With her team preparing Monday for its second-round NCAA game at the RBC Center, Goestenkors said she would like to remain at Duke. She stopped short, however, of guaranteeing her return next season.
"I hope to be staying at Duke," Goestenkors said. "My focus is just on this team, on this tournament. I'm not thinking about the future except for five games."
The rumors originally began to circulate after long-time Texas coach Jody Conradt resigned last week, leaving behind a contract that paid her $540,000 in base compensation last season-more than Goestenkors.
Goestenkors' salary is not public information, but she was not listed among the top five paid employees on Duke's most recent Internal Revenue Service 990 tax filing. The lowest among those five earned $532,584 in the fiscal year that ended in 2005.
Director of Athletics Joe Alleva declined to discuss the specifics of Goestenkors' compensation but said she is "very well compensated in the world of women's basketball."
Compared to the top tier of coaches in the women's game, however, Goestenkors' salary does not stack up. Tennessee's Pat Summitt is the highest-paid coach in women's college basketball at an average of $1.125 million guaranteed over six seasons, and Geno Auriemma's contract with Connecticut guarantees him $988,000 per year.
"They've both won a lot of national championships and are part of programs that make money for their institutions. They bring in profit for their athletic departments, and that's not the case for our women's program," Alleva said. "I'm sure some of these other institutions will offer significantly large packages to encourage her to go.
"I've received calls about Coach G for years. She's been our coach for the long term, and I hope to keep her as our coach for a long time.... Hopefully when all is said and done, she'll be our coach in the future."

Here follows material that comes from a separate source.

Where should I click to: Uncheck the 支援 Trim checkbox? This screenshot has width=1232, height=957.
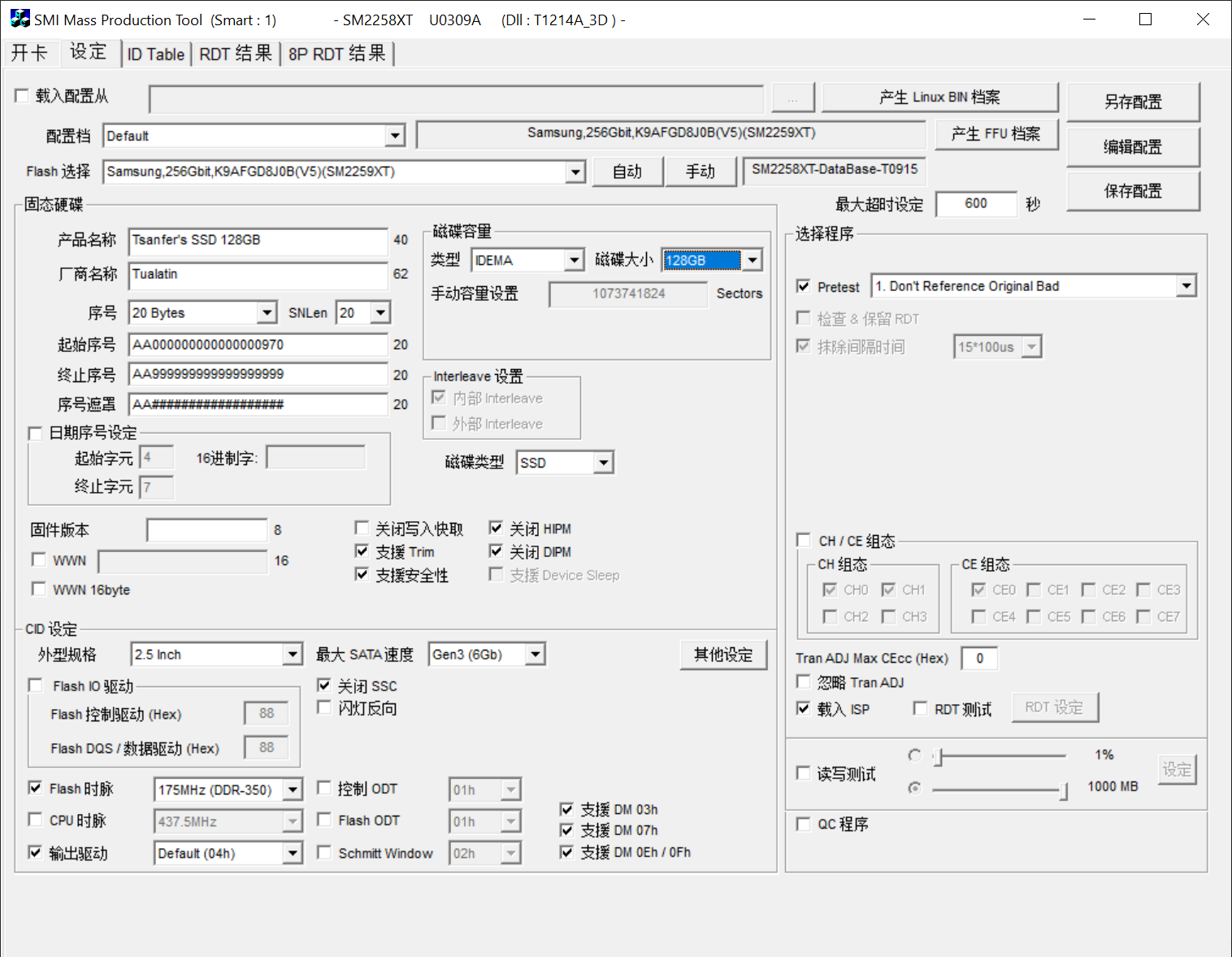point(362,551)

According to Duke's most recent Equity in Athletics Disclosure Act filing, the women's basketball program operated at a loss of more than $2 million between Oct. 16, 2005 and Oct. 15, 2006. During that same period, Connecticut's program turned in a profit of close to $1 million and Tennessee was in the black by nearly $50,000.
Despite the discrepancy in salaries between her and her counterparts at profitable programs, Goestenkors said Monday she has not thought about her contract and will not until the season is over.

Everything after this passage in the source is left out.